大井川通信

大井川あたりの事ども

このごろ夢ばかりみています

このごろ、立て続けに鮮明な夢をみている。しばらく、夢らしい夢をみなかった時期もあるし、みてもほとんど記憶に残らない夢ばかりのことが多かった。

なんとなく眠りの浅さと関係しているような気もする。眠りが浅く、夜中に起きがちだと、睡眠中の無意識の活動が意識のレベルに浮上することが容易になる気がするのだ。だとすれば、身体のためには喜んでばかりはいられないが。

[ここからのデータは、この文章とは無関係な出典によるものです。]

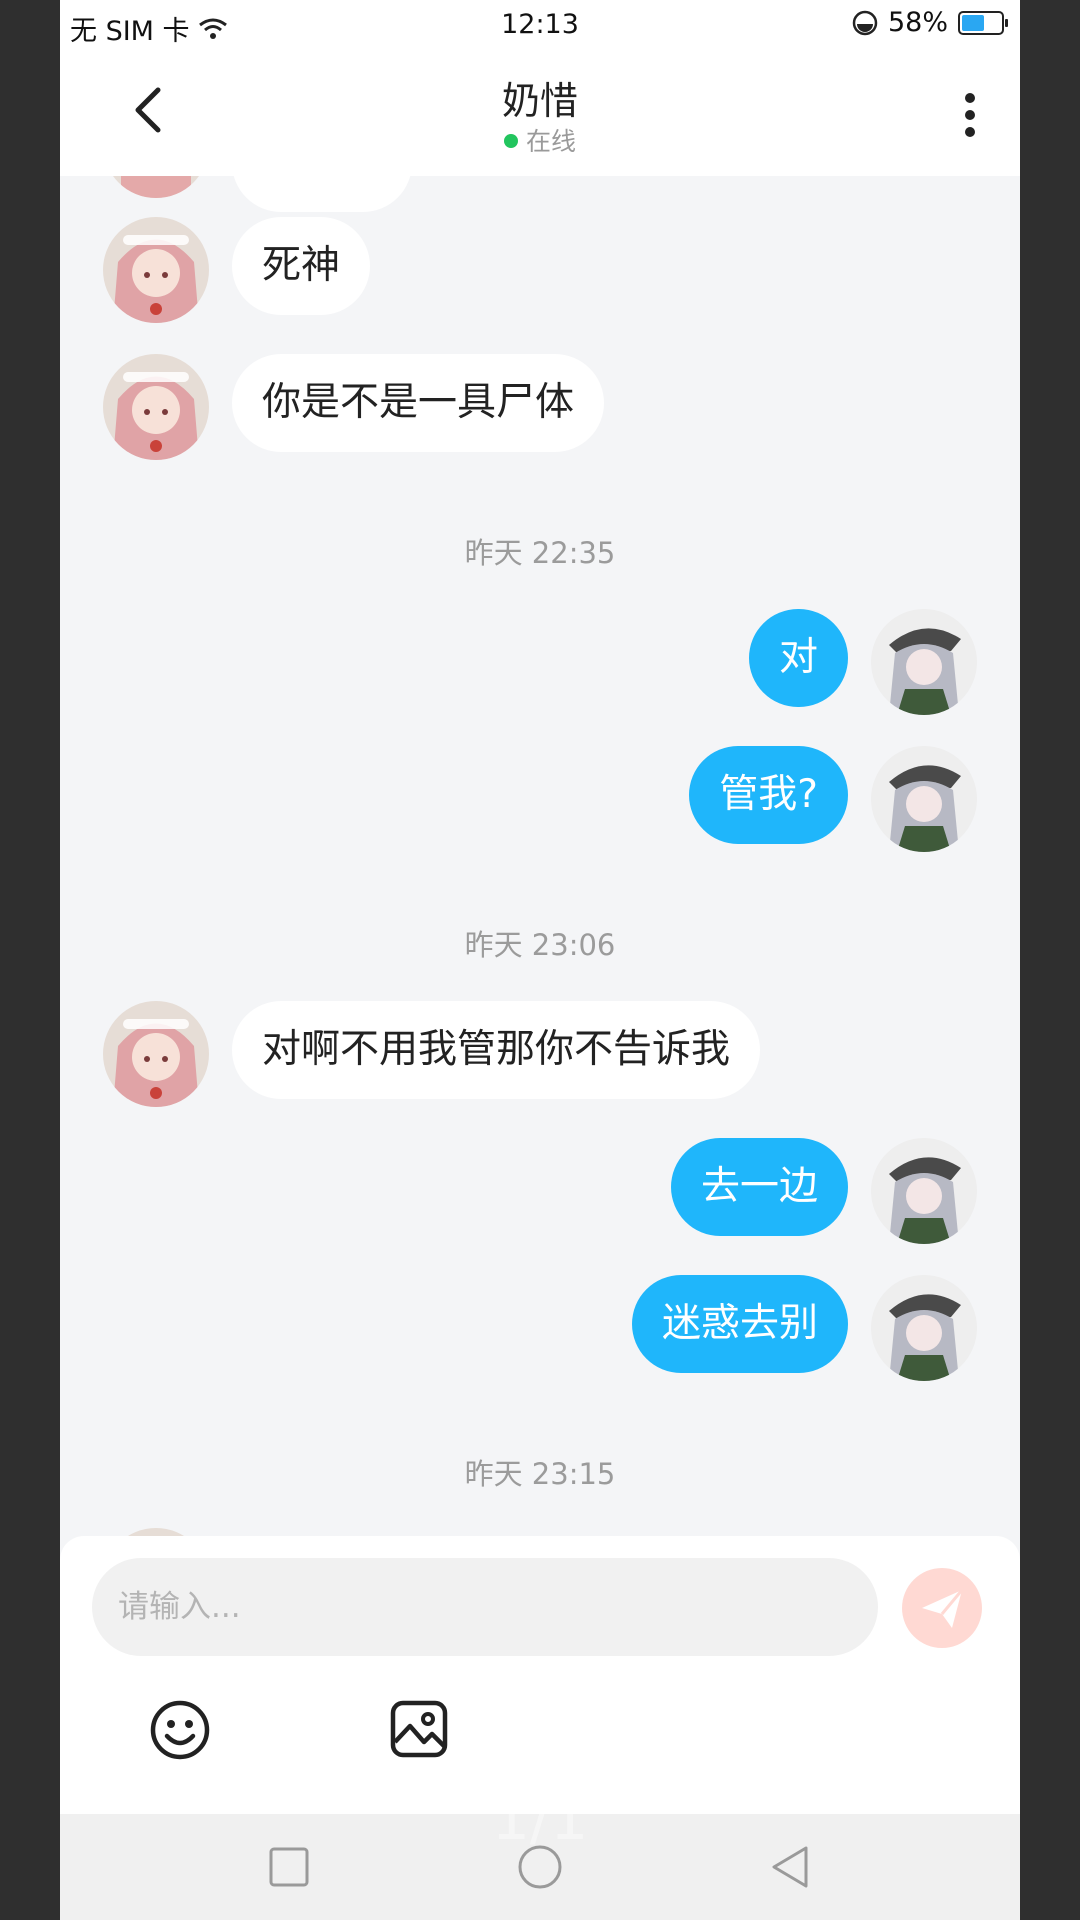  Describe the element at coordinates (550, 142) in the screenshot. I see `presence-label: 在线` at that location.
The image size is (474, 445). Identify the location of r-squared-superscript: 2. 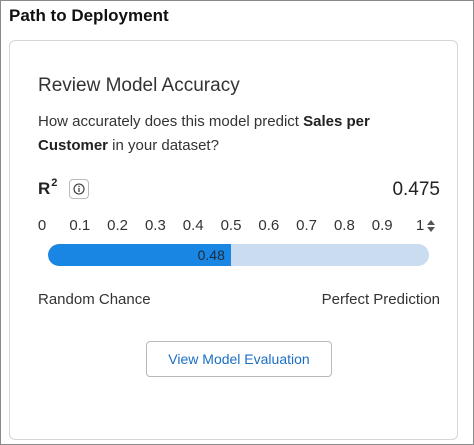
(54, 183).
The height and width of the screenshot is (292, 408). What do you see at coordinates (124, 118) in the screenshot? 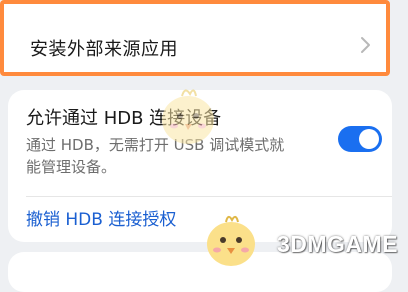
I see `hdb-toggle-title: 允许通过 HDB 连接设备` at bounding box center [124, 118].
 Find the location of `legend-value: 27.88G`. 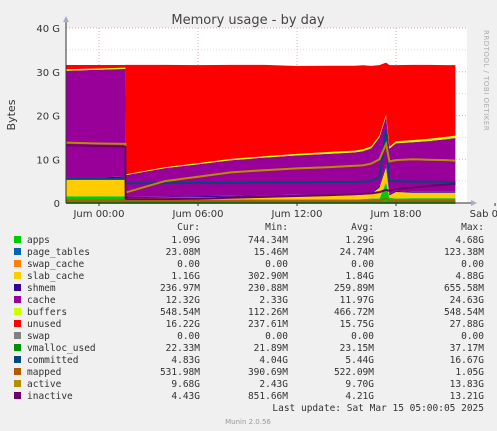

legend-value: 27.88G is located at coordinates (468, 324).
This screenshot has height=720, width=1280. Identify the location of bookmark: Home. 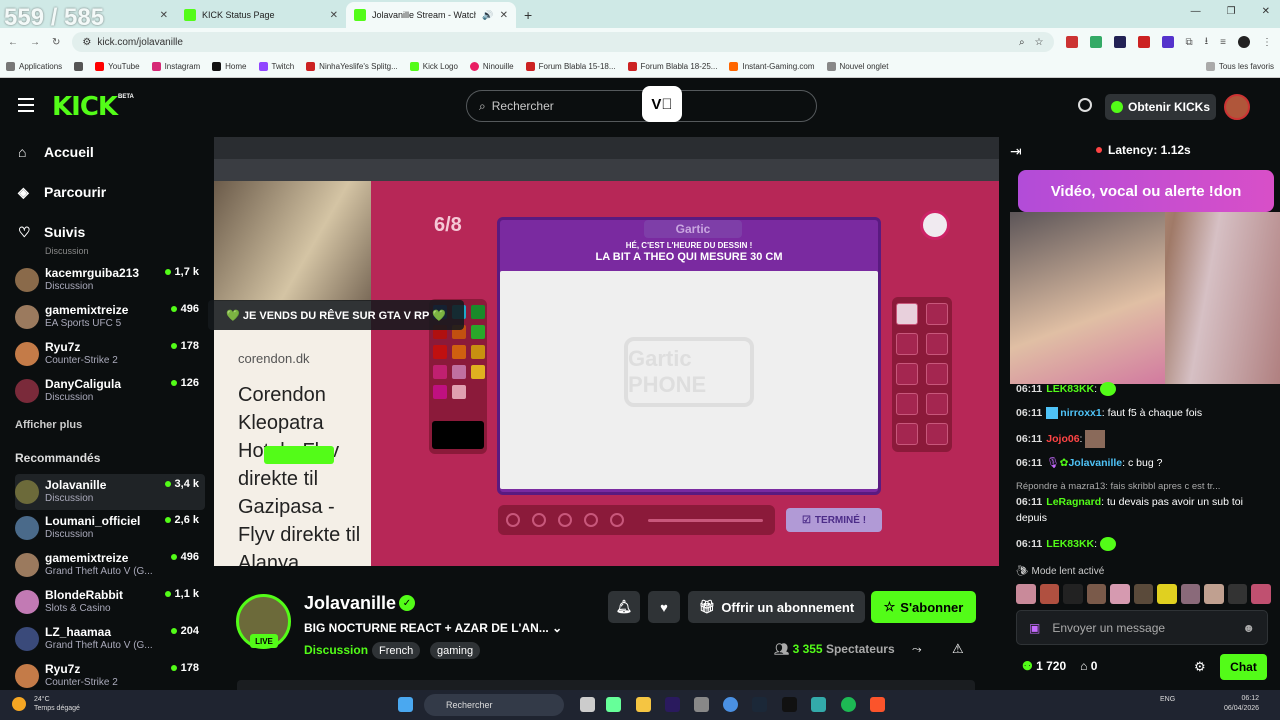
(230, 66).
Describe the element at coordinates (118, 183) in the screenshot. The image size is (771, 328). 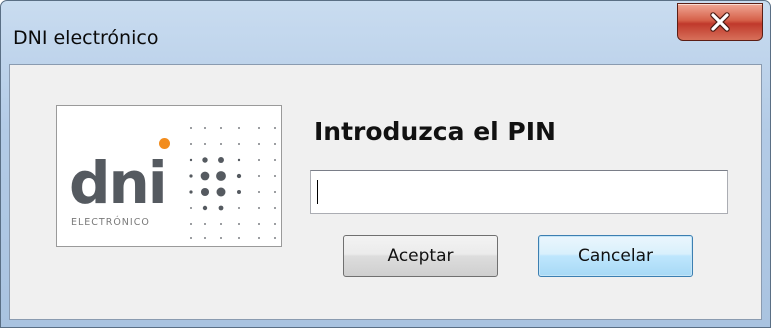
I see `logo-wordmark: dni` at that location.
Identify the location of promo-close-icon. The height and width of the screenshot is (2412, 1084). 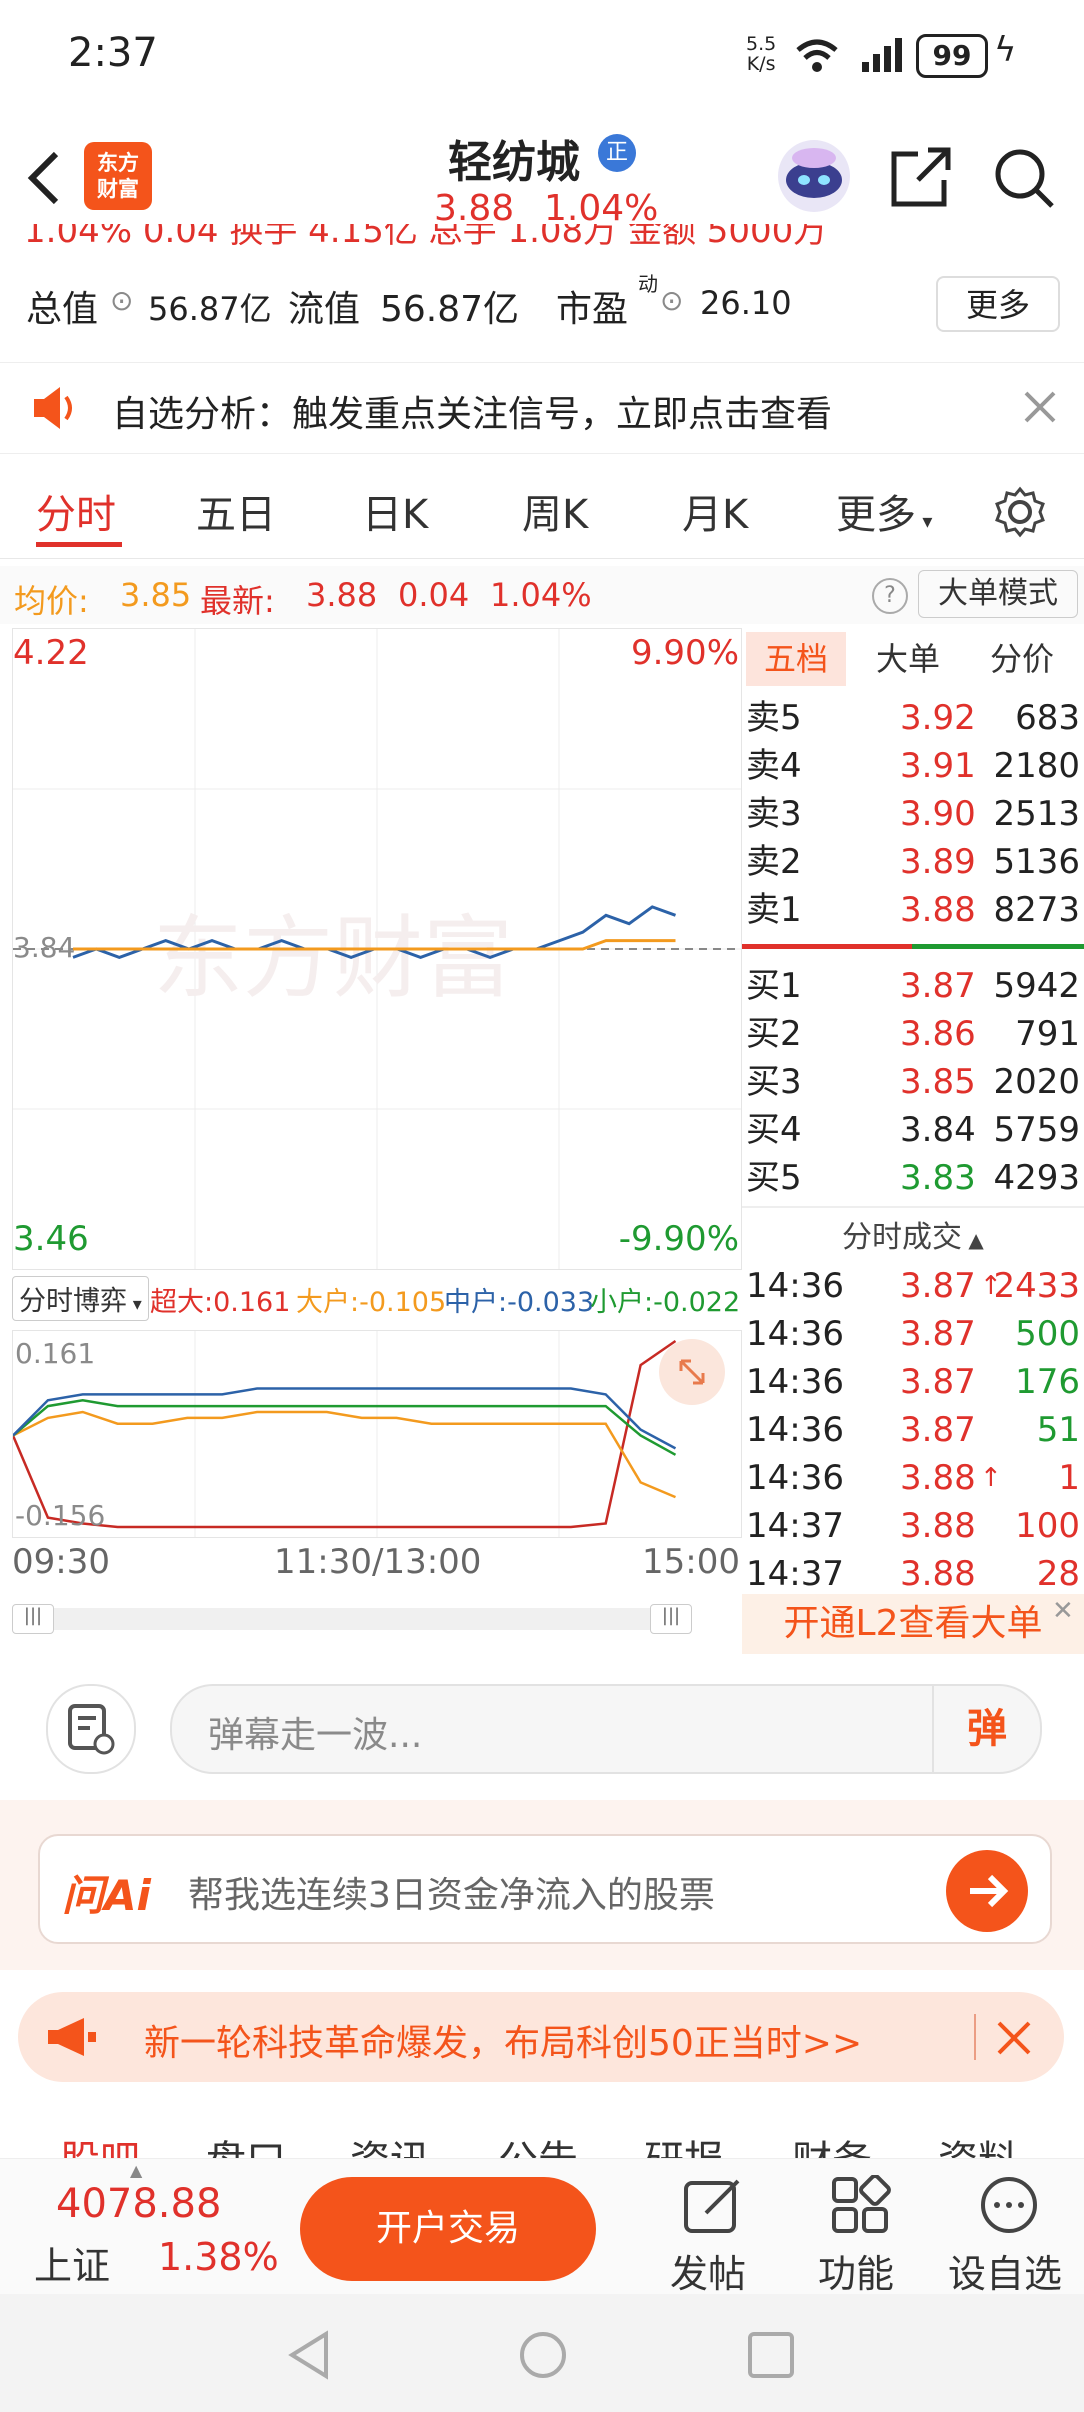
(1014, 2038).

夢はつくづく不思議だと思う。その不思議さの根本を押さえるとしたら、どんなことになるだろうか。

夢には、必ず「自分」がでてくる。年齢も見た目も仕事も人間関係も、全て今の自分とは全く別の状況に投げ出されているにもかかわらず、「自分」だということには疑いを持たない。

家族が登場する場合も同じだ。たとえば、本当の「母親」とはだいぶ顔も雰囲気も違っているのだが、なぜか、有無を言わさず「母親」として表れて、僕もそれを受け入れている。

「家」や「町」もそう。現実の自分の家との共通点はほとんどないが、それでも、何の疑問もなく、僕はその家に帰宅する。夢の舞台となる街角は、なんとなく故郷の町のどのあたりという見当はついている。

これはいったいどういうことなのだろう。

人間は、自分、家族、家、町、友人、仕事という、基本的な図式をつかって、世界を理解している。経験を積むことで、その現実の世界の図式は豊富化し精緻化していく。

夢の世界は、現実と空想、現在と過去とが混乱したイメージの奔流といっていいだろう。そこに投げ出された人間は、とりあえず、基本的な図式を持ち出すことでしか、混乱した世界を受けとめることはできないということなのだと思う。

不可思議なイメージの奔流にむけて、「僕」「家族」「知人」「家」「街」という項目を名指していく。すると、異国の役者が、おなじみの配役で芝居をしているような奇妙な舞台が現れるのだ。